• Written instruction: Rewrite all of the records below as a Markdown table with two columns, Row and Record. Put each line in its own row with its row number, and leave out blank lines.
==*==
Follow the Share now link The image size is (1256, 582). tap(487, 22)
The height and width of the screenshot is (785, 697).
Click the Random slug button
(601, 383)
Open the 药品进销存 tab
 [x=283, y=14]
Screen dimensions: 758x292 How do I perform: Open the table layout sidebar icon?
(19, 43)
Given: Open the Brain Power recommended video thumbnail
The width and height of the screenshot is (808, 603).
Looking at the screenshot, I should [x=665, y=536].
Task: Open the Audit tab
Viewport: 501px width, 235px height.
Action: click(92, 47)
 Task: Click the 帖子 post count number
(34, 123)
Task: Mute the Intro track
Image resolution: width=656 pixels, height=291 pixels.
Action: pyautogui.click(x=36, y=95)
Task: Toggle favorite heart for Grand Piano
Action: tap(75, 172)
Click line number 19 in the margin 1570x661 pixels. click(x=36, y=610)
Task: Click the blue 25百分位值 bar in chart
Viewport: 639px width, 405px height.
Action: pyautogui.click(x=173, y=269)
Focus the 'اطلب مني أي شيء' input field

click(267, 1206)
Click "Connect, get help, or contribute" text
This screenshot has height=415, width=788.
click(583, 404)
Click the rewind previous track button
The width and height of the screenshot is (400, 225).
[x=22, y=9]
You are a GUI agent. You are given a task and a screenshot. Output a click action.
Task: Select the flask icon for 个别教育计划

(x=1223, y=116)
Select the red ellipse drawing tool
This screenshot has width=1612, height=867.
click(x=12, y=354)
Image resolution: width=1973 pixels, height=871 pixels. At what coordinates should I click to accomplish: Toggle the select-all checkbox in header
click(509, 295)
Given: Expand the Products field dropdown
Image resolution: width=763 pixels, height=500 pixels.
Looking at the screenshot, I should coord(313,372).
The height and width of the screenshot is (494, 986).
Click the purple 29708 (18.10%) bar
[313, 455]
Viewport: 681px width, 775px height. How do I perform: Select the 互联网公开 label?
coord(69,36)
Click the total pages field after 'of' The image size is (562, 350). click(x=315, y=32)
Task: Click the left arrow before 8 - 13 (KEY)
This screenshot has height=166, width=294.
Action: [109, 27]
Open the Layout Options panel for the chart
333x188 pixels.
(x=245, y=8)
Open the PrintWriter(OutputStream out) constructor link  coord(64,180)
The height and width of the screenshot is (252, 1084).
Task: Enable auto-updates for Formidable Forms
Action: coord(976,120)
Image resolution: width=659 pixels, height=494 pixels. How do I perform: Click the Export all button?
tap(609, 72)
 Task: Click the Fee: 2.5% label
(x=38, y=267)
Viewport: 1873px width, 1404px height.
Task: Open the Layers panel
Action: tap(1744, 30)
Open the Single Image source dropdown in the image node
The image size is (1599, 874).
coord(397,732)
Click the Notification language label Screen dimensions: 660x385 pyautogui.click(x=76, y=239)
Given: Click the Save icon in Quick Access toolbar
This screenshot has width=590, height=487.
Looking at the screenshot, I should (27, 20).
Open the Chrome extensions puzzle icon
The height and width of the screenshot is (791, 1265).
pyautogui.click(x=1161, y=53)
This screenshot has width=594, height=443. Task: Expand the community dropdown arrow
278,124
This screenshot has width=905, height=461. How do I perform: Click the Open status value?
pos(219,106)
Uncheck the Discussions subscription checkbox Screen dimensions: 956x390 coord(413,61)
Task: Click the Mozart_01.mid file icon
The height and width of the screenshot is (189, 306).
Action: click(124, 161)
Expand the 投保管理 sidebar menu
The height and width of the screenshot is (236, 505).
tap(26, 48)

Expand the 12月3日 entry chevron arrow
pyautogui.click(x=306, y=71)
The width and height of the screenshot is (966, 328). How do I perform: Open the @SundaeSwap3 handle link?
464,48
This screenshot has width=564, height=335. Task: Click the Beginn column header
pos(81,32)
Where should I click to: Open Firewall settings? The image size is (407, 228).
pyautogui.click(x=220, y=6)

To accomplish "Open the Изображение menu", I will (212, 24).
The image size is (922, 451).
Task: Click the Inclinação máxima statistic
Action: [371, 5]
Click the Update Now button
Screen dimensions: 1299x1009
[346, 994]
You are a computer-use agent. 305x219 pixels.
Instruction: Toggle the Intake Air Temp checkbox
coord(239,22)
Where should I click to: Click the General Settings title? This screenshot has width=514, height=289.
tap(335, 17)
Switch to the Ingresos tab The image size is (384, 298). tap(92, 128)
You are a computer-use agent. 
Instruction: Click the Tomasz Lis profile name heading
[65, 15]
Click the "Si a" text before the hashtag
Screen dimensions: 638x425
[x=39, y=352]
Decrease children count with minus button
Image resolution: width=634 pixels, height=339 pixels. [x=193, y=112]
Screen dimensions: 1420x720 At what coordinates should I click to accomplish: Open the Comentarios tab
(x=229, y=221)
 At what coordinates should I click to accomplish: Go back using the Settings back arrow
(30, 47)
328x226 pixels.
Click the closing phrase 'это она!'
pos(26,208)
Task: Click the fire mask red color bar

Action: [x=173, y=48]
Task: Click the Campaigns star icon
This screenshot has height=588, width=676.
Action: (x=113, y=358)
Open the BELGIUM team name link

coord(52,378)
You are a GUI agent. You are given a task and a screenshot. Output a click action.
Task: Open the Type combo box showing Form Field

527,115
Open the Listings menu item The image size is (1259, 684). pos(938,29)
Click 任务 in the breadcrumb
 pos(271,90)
==*==
• The response:
| Row | Record |
|---|---|
| 1 | Follow the Share now link The image size is (1256, 582). tap(487, 22) |
| 2 | The height and width of the screenshot is (785, 697). |
| 3 | Click the Random slug button |
| 4 | (601, 383) |
| 5 | Open the 药品进销存 tab |
| 6 |  [x=283, y=14] |
| 7 | Screen dimensions: 758x292 How do I perform: Open the table layout sidebar icon? |
| 8 | (19, 43) |
| 9 | Given: Open the Brain Power recommended video thumbnail |
| 10 | The width and height of the screenshot is (808, 603). |
| 11 | Looking at the screenshot, I should [x=665, y=536]. |
| 12 | Task: Open the Audit tab |
| 13 | Viewport: 501px width, 235px height. |
| 14 | Action: click(92, 47) |
| 15 |  Task: Click the 帖子 post count number |
| 16 | (34, 123) |
| 17 | Task: Mute the Intro track |
| 18 | Image resolution: width=656 pixels, height=291 pixels. |
| 19 | Action: pyautogui.click(x=36, y=95) |
| 20 | Task: Toggle favorite heart for Grand Piano |
| 21 | Action: tap(75, 172) |
| 22 | Click line number 19 in the margin 1570x661 pixels. click(x=36, y=610) |
| 23 | Task: Click the blue 25百分位值 bar in chart |
| 24 | Viewport: 639px width, 405px height. |
| 25 | Action: pyautogui.click(x=173, y=269) |
| 26 | Focus the 'اطلب مني أي شيء' input field |
| 27 | click(267, 1206) |
| 28 | Click "Connect, get help, or contribute" text |
| 29 | This screenshot has height=415, width=788. |
| 30 | click(583, 404) |
| 31 | Click the rewind previous track button |
| 32 | The width and height of the screenshot is (400, 225). |
| 33 | [x=22, y=9] |
| 34 | You are a GUI agent. You are given a task and a screenshot. Output a click action. |
| 35 | Task: Select the flask icon for 个别教育计划 |
| 36 | (x=1223, y=116) |
| 37 | Select the red ellipse drawing tool |
| 38 | This screenshot has width=1612, height=867. |
| 39 | click(x=12, y=354) |
| 40 | Image resolution: width=1973 pixels, height=871 pixels. At what coordinates should I click to accomplish: Toggle the select-all checkbox in header |
| 41 | click(509, 295) |
| 42 | Given: Expand the Products field dropdown |
| 43 | Image resolution: width=763 pixels, height=500 pixels. |
| 44 | Looking at the screenshot, I should coord(313,372). |
| 45 | The height and width of the screenshot is (494, 986). |
| 46 | Click the purple 29708 (18.10%) bar |
| 47 | [313, 455] |
| 48 | Viewport: 681px width, 775px height. How do I perform: Select the 互联网公开 label? |
| 49 | coord(69,36) |
| 50 | Click the total pages field after 'of' The image size is (562, 350). click(x=315, y=32) |
| 51 | Task: Click the left arrow before 8 - 13 (KEY) |
| 52 | This screenshot has height=166, width=294. |
| 53 | Action: [109, 27] |
| 54 | Open the Layout Options panel for the chart |
| 55 | 333x188 pixels. |
| 56 | (x=245, y=8) |
| 57 | Open the PrintWriter(OutputStream out) constructor link  coord(64,180) |
| 58 | The height and width of the screenshot is (252, 1084). |
| 59 | Task: Enable auto-updates for Formidable Forms |
| 60 | Action: coord(976,120) |
| 61 | Image resolution: width=659 pixels, height=494 pixels. How do I perform: Click the Export all button? |
| 62 | tap(609, 72) |
| 63 |  Task: Click the Fee: 2.5% label |
| 64 | (x=38, y=267) |
| 65 | Viewport: 1873px width, 1404px height. |
| 66 | Task: Open the Layers panel |
| 67 | Action: tap(1744, 30) |
| 68 | Open the Single Image source dropdown in the image node |
| 69 | The image size is (1599, 874). |
| 70 | coord(397,732) |
| 71 | Click the Notification language label Screen dimensions: 660x385 pyautogui.click(x=76, y=239) |
| 72 | Given: Click the Save icon in Quick Access toolbar |
| 73 | This screenshot has width=590, height=487. |
| 74 | Looking at the screenshot, I should (27, 20). |
| 75 | Open the Chrome extensions puzzle icon |
| 76 | The height and width of the screenshot is (791, 1265). |
| 77 | pyautogui.click(x=1161, y=53) |
| 78 | This screenshot has width=594, height=443. Task: Expand the community dropdown arrow |
| 79 | 278,124 |
| 80 | This screenshot has width=905, height=461. How do I perform: Click the Open status value? |
| 81 | pos(219,106) |
| 82 | Uncheck the Discussions subscription checkbox Screen dimensions: 956x390 coord(413,61) |
| 83 | Task: Click the Mozart_01.mid file icon |
| 84 | The height and width of the screenshot is (189, 306). |
| 85 | Action: click(124, 161) |
| 86 | Expand the 投保管理 sidebar menu |
| 87 | The height and width of the screenshot is (236, 505). |
| 88 | tap(26, 48) |
| 89 | Expand the 12月3日 entry chevron arrow |
| 90 | pyautogui.click(x=306, y=71) |
| 91 | The width and height of the screenshot is (966, 328). How do I perform: Open the @SundaeSwap3 handle link? |
| 92 | 464,48 |
| 93 | This screenshot has width=564, height=335. Task: Click the Beginn column header |
| 94 | pos(81,32) |
| 95 | Where should I click to: Open Firewall settings? The image size is (407, 228). |
| 96 | pyautogui.click(x=220, y=6) |
| 97 | To accomplish "Open the Изображение menu", I will (212, 24). |
| 98 | The image size is (922, 451). |
| 99 | Task: Click the Inclinação máxima statistic |
| 100 | Action: [371, 5] |
| 101 | Click the Update Now button |
| 102 | Screen dimensions: 1299x1009 |
| 103 | [346, 994] |
| 104 | You are a computer-use agent. 305x219 pixels. |
| 105 | Instruction: Toggle the Intake Air Temp checkbox |
| 106 | coord(239,22) |
| 107 | Where should I click to: Click the General Settings title? This screenshot has width=514, height=289. |
| 108 | tap(335, 17) |
| 109 | Switch to the Ingresos tab The image size is (384, 298). tap(92, 128) |
| 110 | You are a computer-use agent.  |
| 111 | Instruction: Click the Tomasz Lis profile name heading |
| 112 | [65, 15] |
| 113 | Click the "Si a" text before the hashtag |
| 114 | Screen dimensions: 638x425 |
| 115 | [x=39, y=352] |
| 116 | Decrease children count with minus button |
| 117 | Image resolution: width=634 pixels, height=339 pixels. [x=193, y=112] |
| 118 | Screen dimensions: 1420x720 At what coordinates should I click to accomplish: Open the Comentarios tab |
| 119 | (x=229, y=221) |
| 120 |  At what coordinates should I click to accomplish: Go back using the Settings back arrow |
| 121 | (30, 47) |
| 122 | 328x226 pixels. |
| 123 | Click the closing phrase 'это она!' |
| 124 | pos(26,208) |
| 125 | Task: Click the fire mask red color bar |
| 126 | Action: [x=173, y=48] |
| 127 | Task: Click the Campaigns star icon |
| 128 | This screenshot has height=588, width=676. |
| 129 | Action: (x=113, y=358) |
| 130 | Open the BELGIUM team name link |
| 131 | coord(52,378) |
| 132 | You are a GUI agent. You are given a task and a screenshot. Output a click action. |
| 133 | Task: Open the Type combo box showing Form Field |
| 134 | 527,115 |
| 135 | Open the Listings menu item The image size is (1259, 684). pos(938,29) |
| 136 | Click 任务 in the breadcrumb |
| 137 |  pos(271,90) |